> [Exercise details]:
Could you copy all of the records below exactly as they appear?

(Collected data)
*****
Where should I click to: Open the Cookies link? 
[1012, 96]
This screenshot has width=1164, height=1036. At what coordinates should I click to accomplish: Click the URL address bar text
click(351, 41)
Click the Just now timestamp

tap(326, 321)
*****
> [The completed task]:
Where should I click to: Open the Cookies link? 
[1012, 96]
This screenshot has width=1164, height=1036. At what coordinates should I click to accomplish: Click the URL address bar text
click(351, 41)
Click the Just now timestamp

tap(326, 321)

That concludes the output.